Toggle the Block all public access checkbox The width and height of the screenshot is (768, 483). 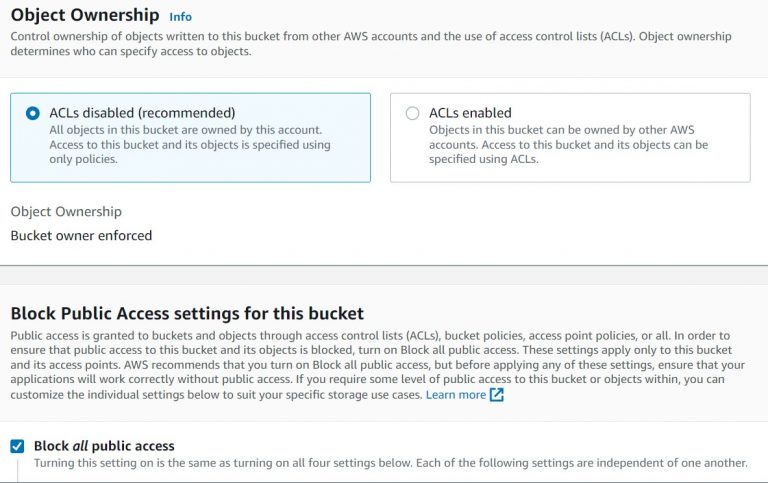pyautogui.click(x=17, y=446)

==

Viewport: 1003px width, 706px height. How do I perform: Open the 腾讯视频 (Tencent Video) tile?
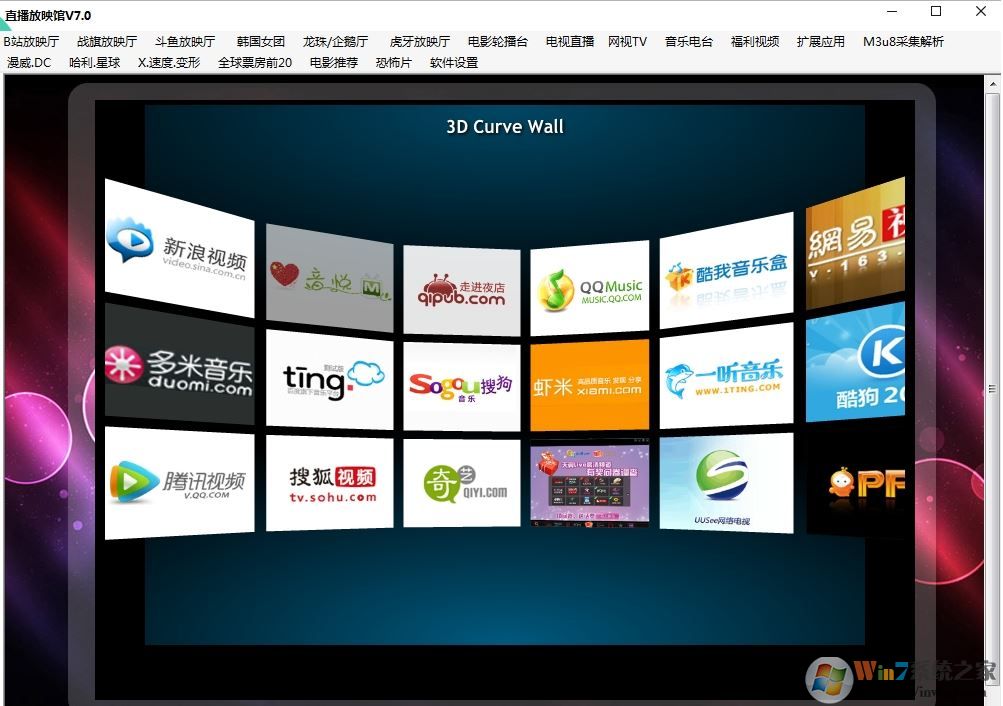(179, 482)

---

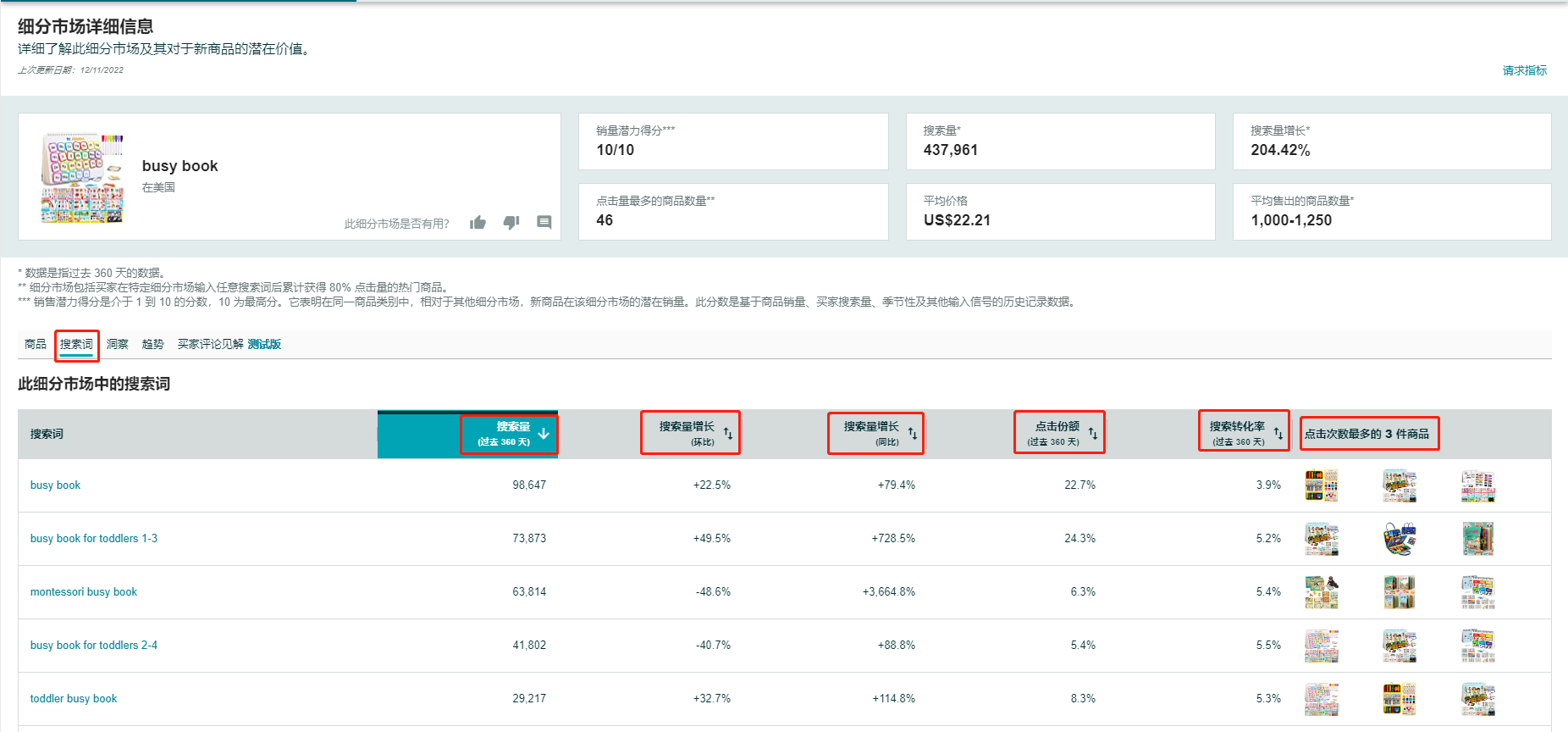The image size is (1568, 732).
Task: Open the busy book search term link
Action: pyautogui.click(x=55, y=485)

Task brief: Please convert the stretch of the listing from the line that contains "The image size is (1568, 732)." through the line that contains "Action: pyautogui.click(x=55, y=485)" into a Markdown table with the columns No. and Line, skipping blank lines. Leave the pictures out of the answer.

Final result:
| No. | Line |
|---|---|
| 1 | The image size is (1568, 732). |
| 2 | Task: Open the busy book search term link |
| 3 | Action: pyautogui.click(x=55, y=485) |